I know it's an old question, but after searching a lot, I've found no correct answer. So here is the way I do that in Portuges and I think this will work on other languages.
For US or English reader here is the description of the problem.
Let's say we have a sentence like "... sobre formação, os cursos são rápidos."
We have "ç" and "ã" in "formação" and a "á" in "rápidos".
If we use SQL Match, we will see that this sentence is seen as "correct result" when we search for "formação" but also "Formação", meaning the Match is case incencitive.
When we want then to higlght we can use a regexp like this one:
$sentence = preg_replace("/($str_regexp)/i","<span style=\"font-weight:bold; color:#005200;\">$0</span>",$sentence);
where $str_regexp is a string with all the words we were looking for, with | as separator. So eg "formação|rápidos"

_THINGS TO DO_
a – From the forum post on highlighting accented search terms, quote the passage that begins at the words "I know it's" and stops after the words "on other languages.".
b – In the forum post on highlighting accented search terms, what character separates the words in $str_regexp?
c – Carry on the forum post about highlighting accented search terms, picking up after its last sentence.
The records have no connection to the forum post about highlighting accented search terms.

_ENTRIES_
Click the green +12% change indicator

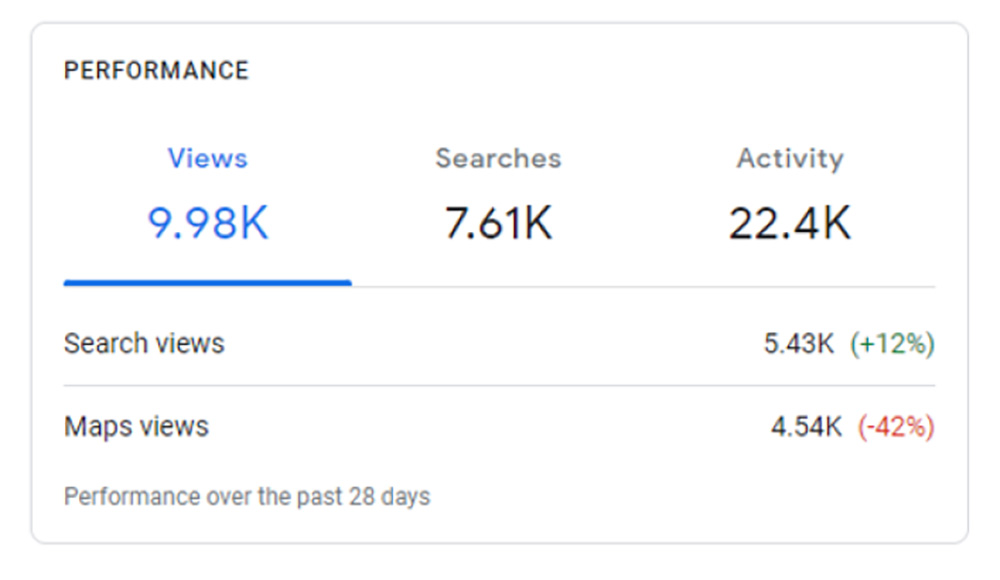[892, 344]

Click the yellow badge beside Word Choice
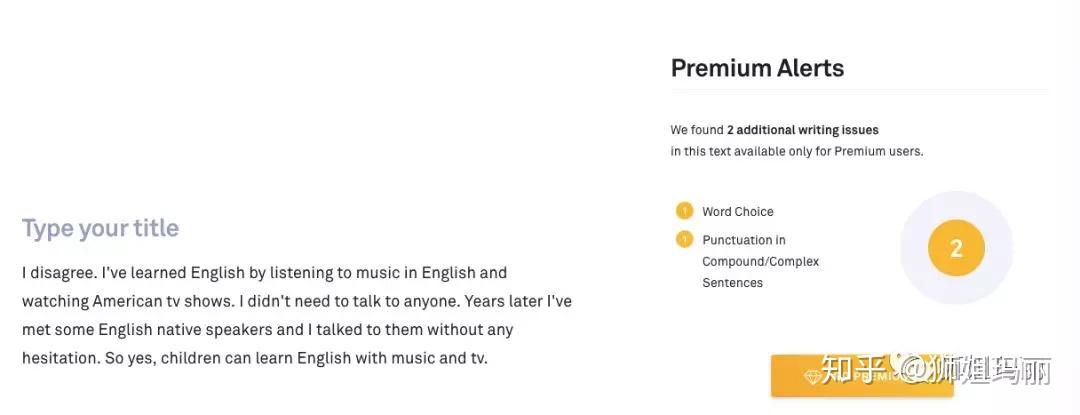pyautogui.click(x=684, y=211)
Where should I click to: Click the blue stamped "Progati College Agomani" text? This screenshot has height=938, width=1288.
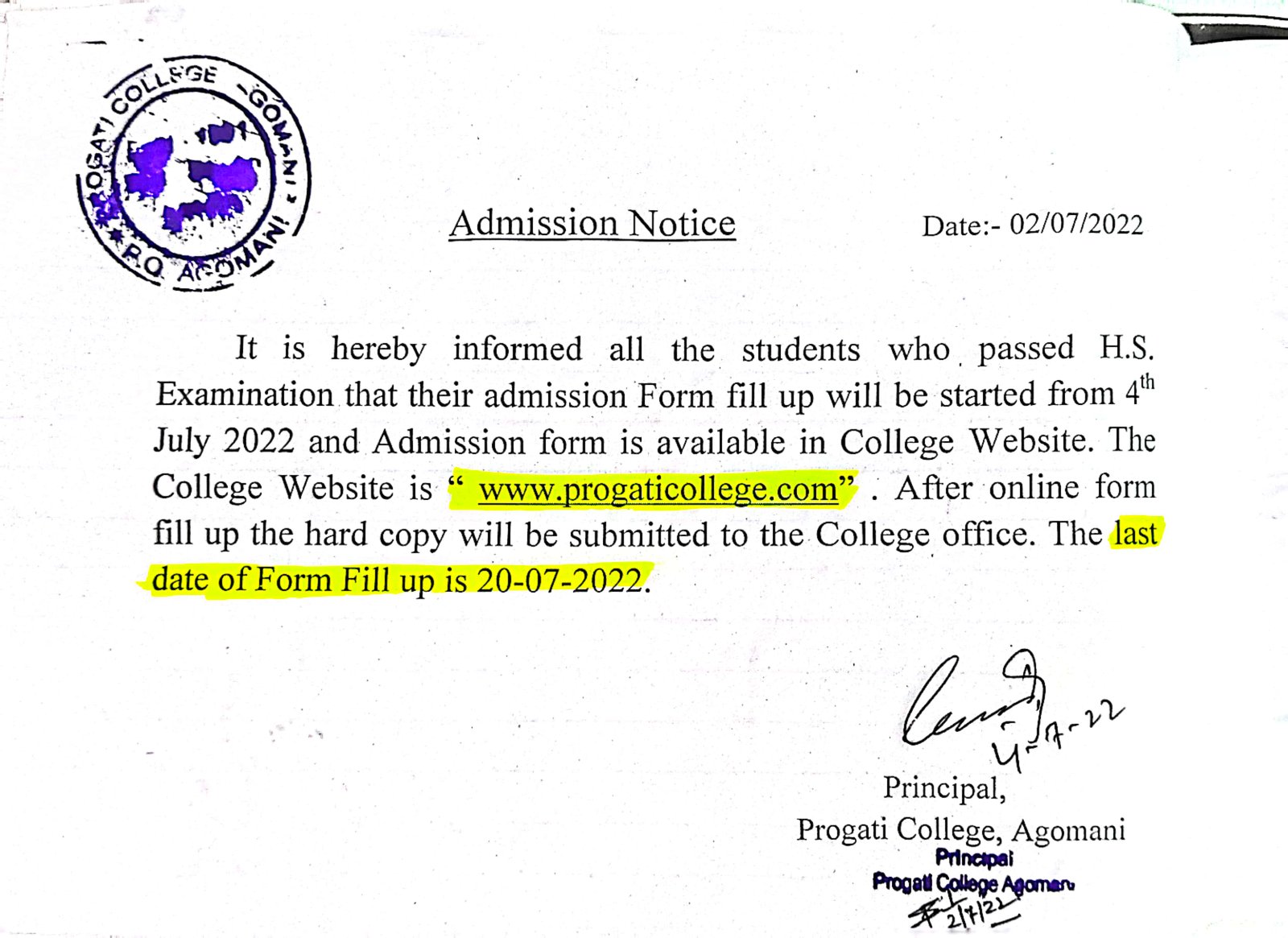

_TASK RESULTS_
a –
I know it's an old question, but after searching a lot, I've found no correct answer. So here is the way I do that in Portuges and I think this will work on other languages.

b – The words are separated by the | character.

c –
But if we perform a SQL Match, we can see that this sentence match also "Formacao" or "rapidos". For the Match Query, the fact we don't have "ã" is not a problem.
But when we want to highllight, the regexp don't work. It works in case incencitive but for it "formacao" is not the same as "formação" when for SQL, it's the same...
I suppose than this came from the fact the Fulltext index is probably a modified copy of the original text without the short words and without accent. The fact the index don't have the short words (2 or 3 letters) explain (maybe) that SQL is able to tell us "This sentence match the word you're searching for" but is unable to tel us WHERE are the words.
In order to highlight "formação" in the original text when the user look for "formacao", I do that:
function highlight($tab_mot,$text,$start,$end)
{
// Implode the array of searched words and avoid accent
$str_regexp = implode("|",$tab_mot);
$str_regexp = iconv("UTF-8", "US-ASCII//TRANSLIT", $str_regexp);
// Make a copy of the orignal text, but without accente
$text_tmp = iconv("UTF-8", "US-ASCII//TRANSLIT", $text);
// Look for all occurences of the word in case incencitive mode
// With the PREG_OFFSET_CAPTURE we will have in matches, and array
// of the result.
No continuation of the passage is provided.